Lexipedia

Würth Benedikt · Ständerat · 2022-03-08

Würth Benedikt · Ständerat · St. Gallen · Die Mitte-Fraktion. Die Mitte. EVP. · 2022-03-08

Wortprotokoll

Ich lege vorab meine Interessenbindung offen: Ich bin Präsident der Schweizerischen Südostbahn. Aber bei diesem Antrag kann ich gut Kollege Dittli folgen, auch wenn die Südostbahn mehrheitlich im Besitz der öffentlichen Hand ist. Wieso?

Wenn man den Antrag Dittli liest, dann hat man natürlich zuerst einmal den Reflex, dass man sagt: Wieso sollen hier die Privaten eine Sonderbestimmung bekommen? Dem ist Folgendes entgegenzusetzen: Zuerst einmal ist es klar, dass dort, wo eine normale Vergabe nach Artikel 32 PBG läuft, schlussendlich der Meccano der Vergabeentscheidung massgeblich ist. Nun gibt es - wir haben das gehört - auch im öffentlichen Verkehr sehr viele Bestellungen, die eben nicht in diesem Verfahren laufen und bei denen dann am Ende ein Angebot, eine Zielvereinbarung steht, für die dann die Ermittlung der ungedeckten Kosten massgeblich ist. Hier muss man sich bewusst sein: Je enger wir das regulatorische Korsett schnüren, desto schwieriger wird es für die Privaten. Die öffentlich-rechtlichen Verkehrsunternehmen haben öffentliche Eigentümer im Rücken. Ich muss dazu aber Folgendes sagen: Es wäre gut, wenn auch diese über einen [PAGE 123] genügenden unternehmerischen Spielraum verfügen würden. Wir müssen uns einfach bewusst sein, dass die heutige Eigenkapitalquote der ÖV-Unternehmen, auch bei der Südostbahn, objektiv betrachtet und gemessen am Geschäftsvolumen, eigentlich so nicht vertretbar ist.
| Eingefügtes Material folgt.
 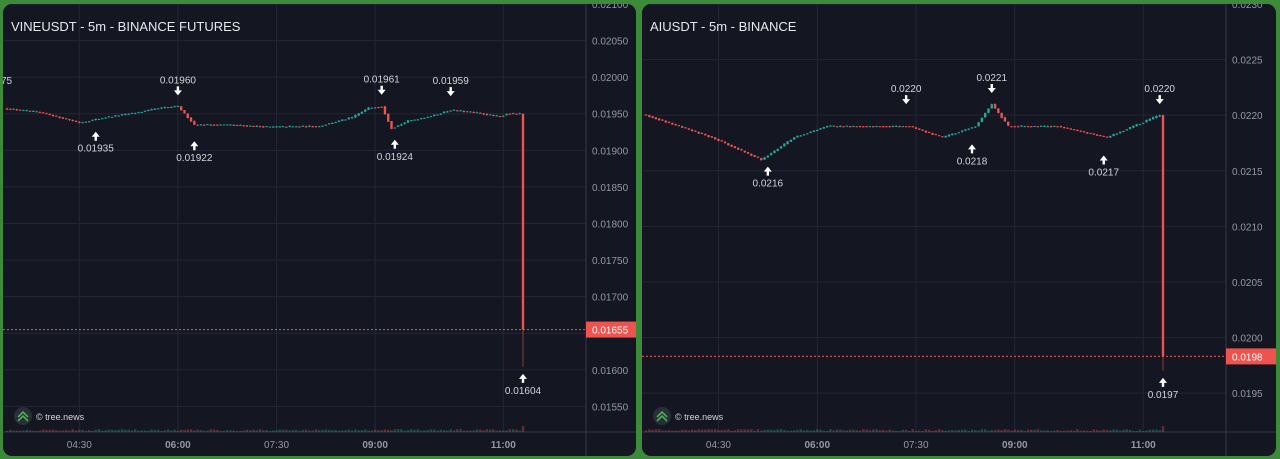 What do you see at coordinates (1248, 394) in the screenshot?
I see `chart-1-y-tick-label: 0.0195` at bounding box center [1248, 394].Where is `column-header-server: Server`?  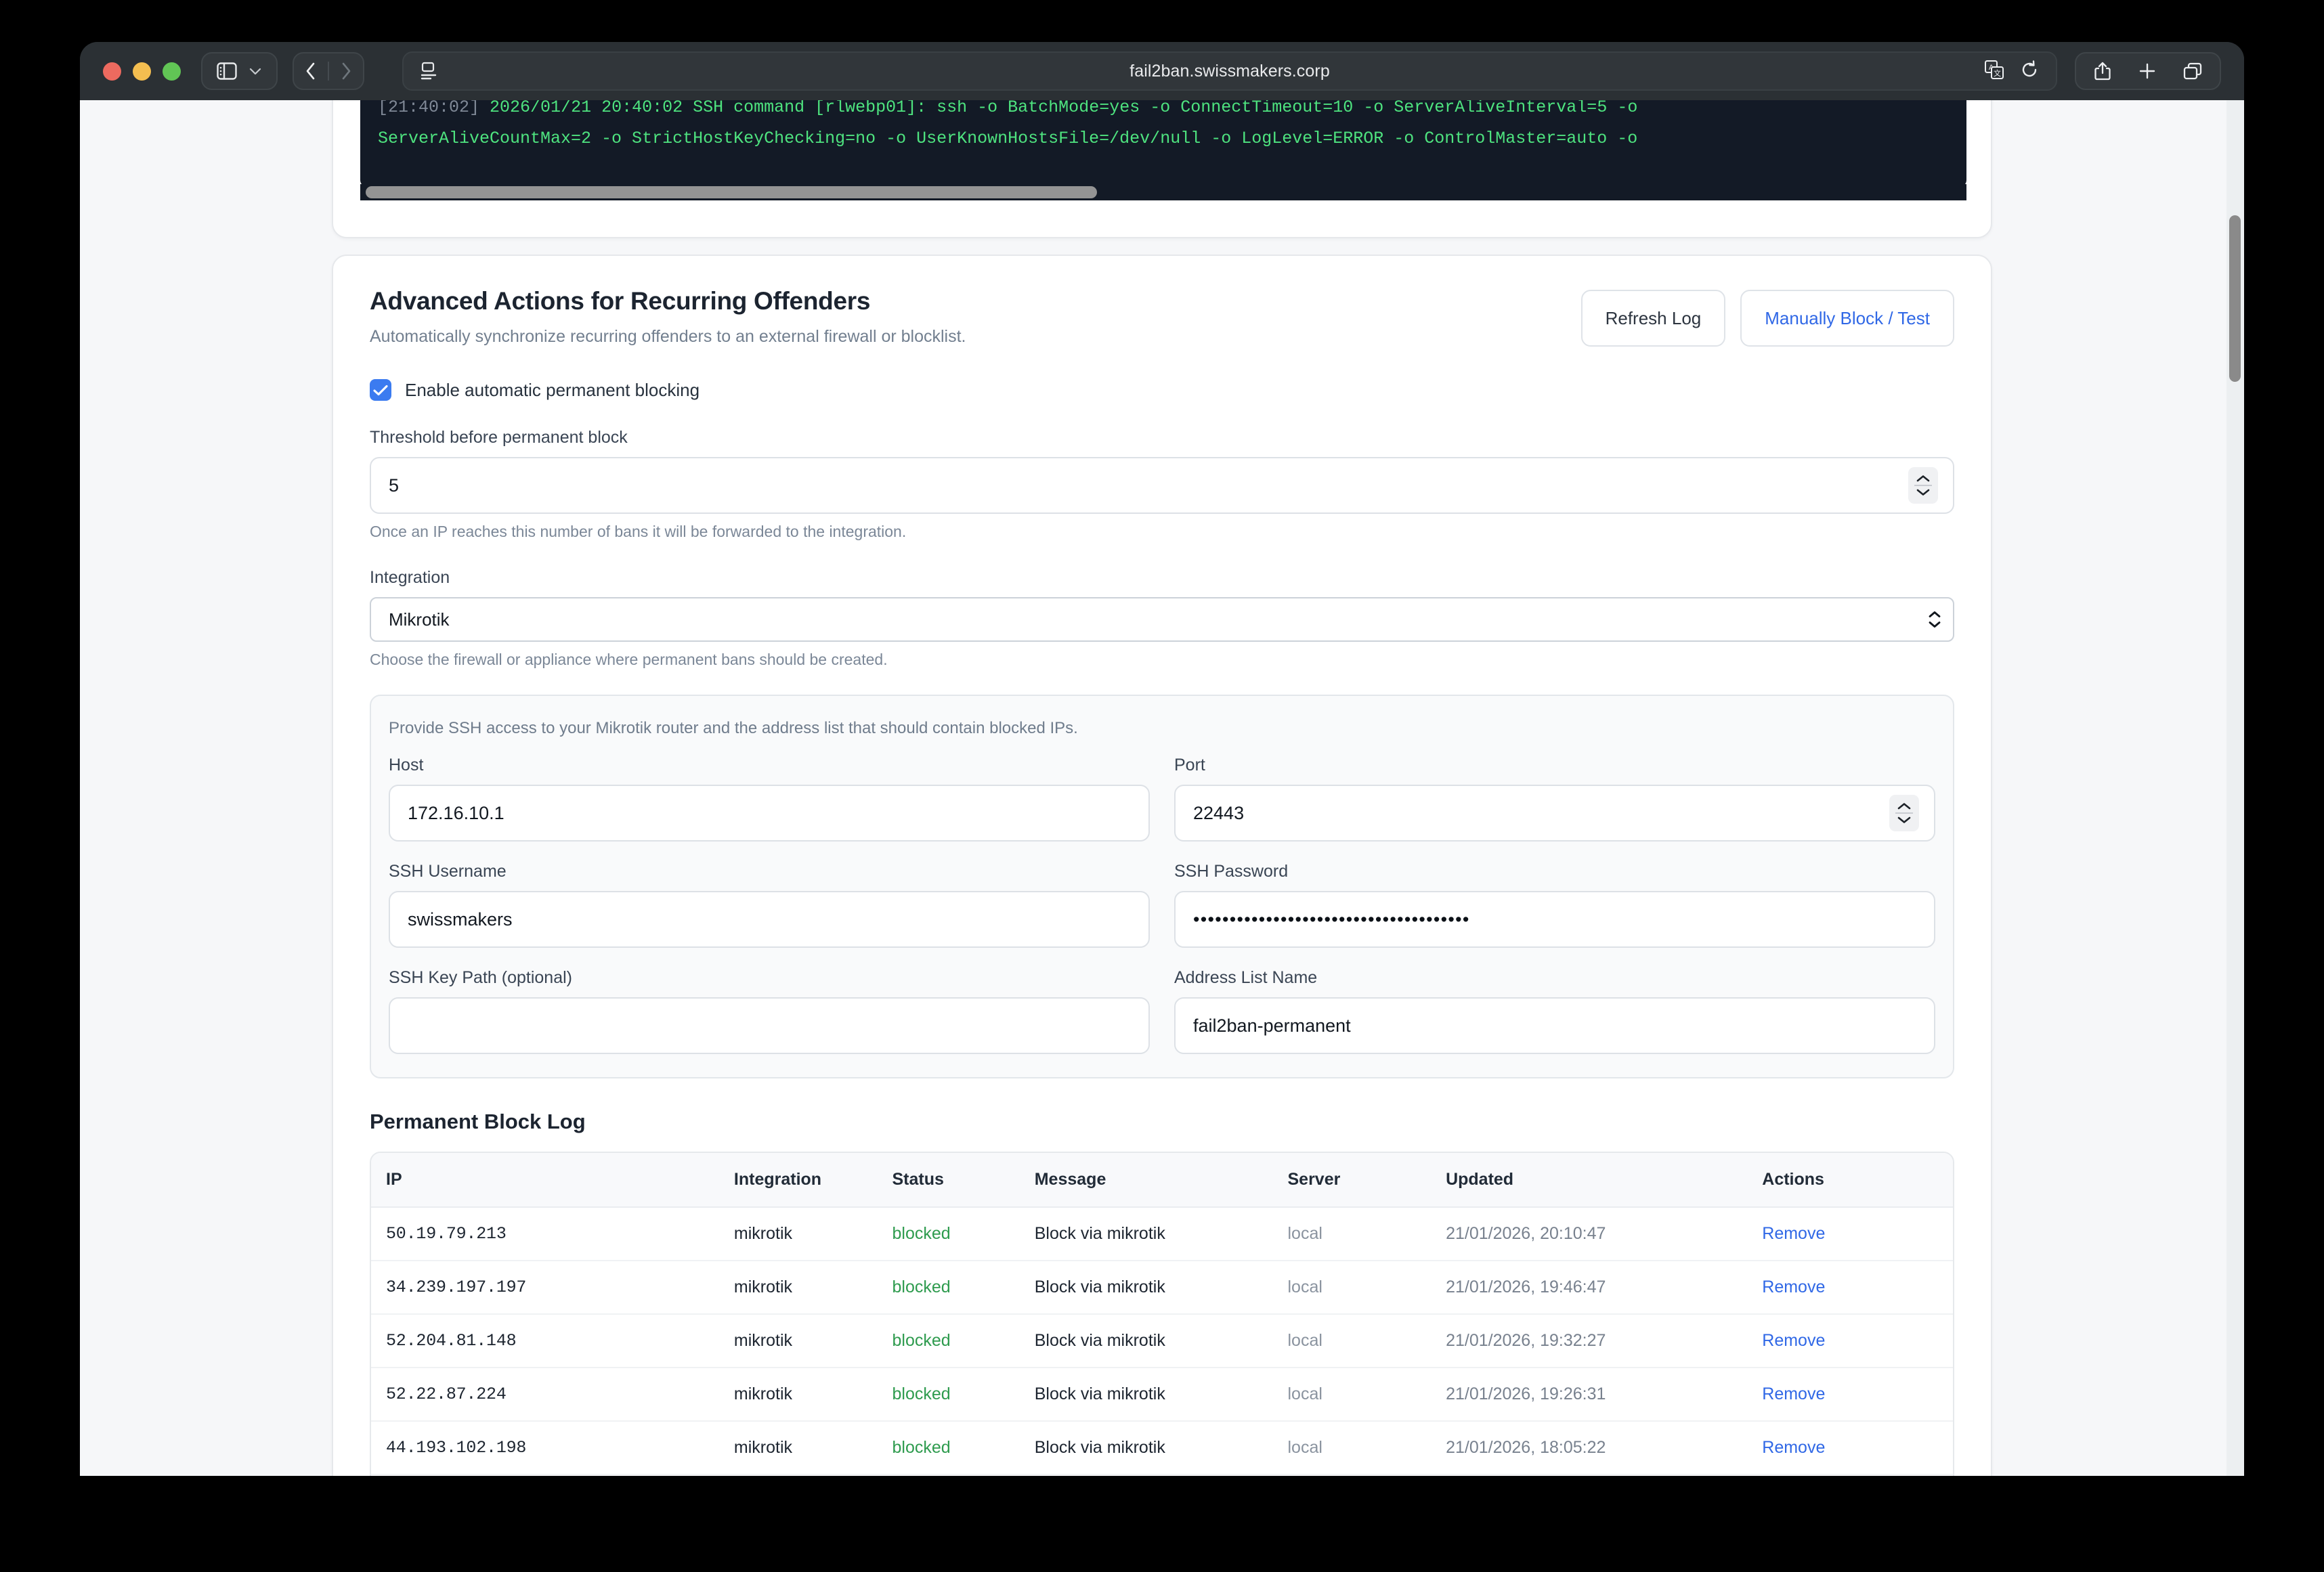 column-header-server: Server is located at coordinates (1352, 1181).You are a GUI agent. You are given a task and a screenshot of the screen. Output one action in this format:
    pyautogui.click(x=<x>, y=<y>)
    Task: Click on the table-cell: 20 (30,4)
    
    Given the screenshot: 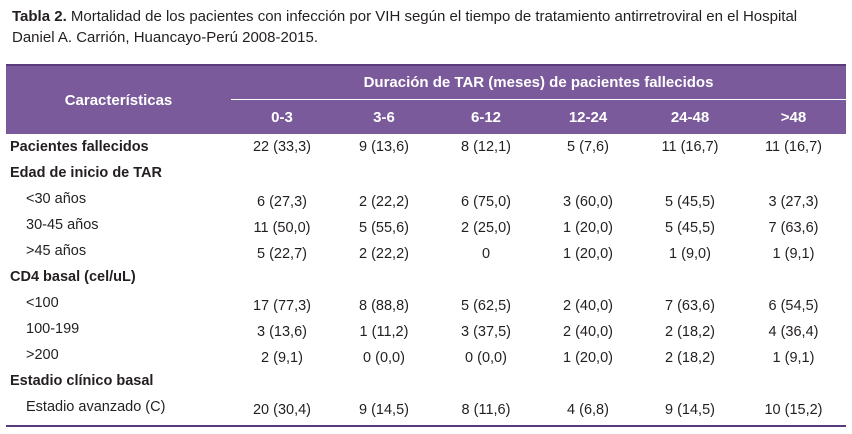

Nun kann man sagen: Am Ende stehen öffentliche Eigner im Hintergrund. Da ist vielleicht die Eigenkapitalausstattung nicht so entscheidend. Wenn ein Sturm kommt, dann gibt es Eigner mit entsprechender Bonität, die im Notfall helfen. Wir haben es ja auch in der Corona-Krise gesehen: Wir hatten faktisch wieder eine Defizitdeckung, wie sie das ÖV-System bis in die Neunzigerjahre gekannt hatte.

Bei den Privaten ist die Situation schon ein bisschen anders. Sie müssen letztlich ja auch ihr eigenes Risikokapital verzinsen, haben also keine staatlichen Eigner im Rücken. Insofern muss aus dem Betrieb genügend Eigenkapital generiert werden, um eben auch entsprechende Risikofähigkeit zu haben.

Vor diesem Hintergrund erblicke ich im Einzelantrag Dittli die Kernfrage, ob wir überhaupt private Akteure im System haben wollen oder nicht. Das ist eigentlich die Frage, die wir hier entscheiden müssen.

Auch als Vertreter einer Unternehmung, die mehrheitlich in öffentlichem Besitz ist, finde ich Folgendes: Ja, man sollte in diesem System weiterhin private Unternehmen haben. Sie tun dem System insgesamt gut. Aber sie brauchen dann natürlich auch Rahmenbedingungen, die für private Kapitalgeber adäquat sind. Hier setzt der Antrag Dittli an. Ich weiss nicht, ob er der Weisheit letzter Schluss ist. Aber ich bin der Meinung, man sollte diesem Antrag hier einmal zustimmen, damit wir eine Differenz haben, damit man das Problem noch weiter studieren kann.

Vor diesem Hintergrund finde ich, dass man diesem Antrag Dittli zustimmen und so auch die Tür für weitergehende Überlegungen öffnen sollte. Ich muss nochmals klar festhalten: Es ist wichtig, dass wir hier auch Rahmenbedingungen haben, die es Privaten erlauben, in diesem ÖV-Markt tätig zu bleiben. Insofern macht Herr Dittli mit seinem Antrag hier einen konkreten Vorschlag.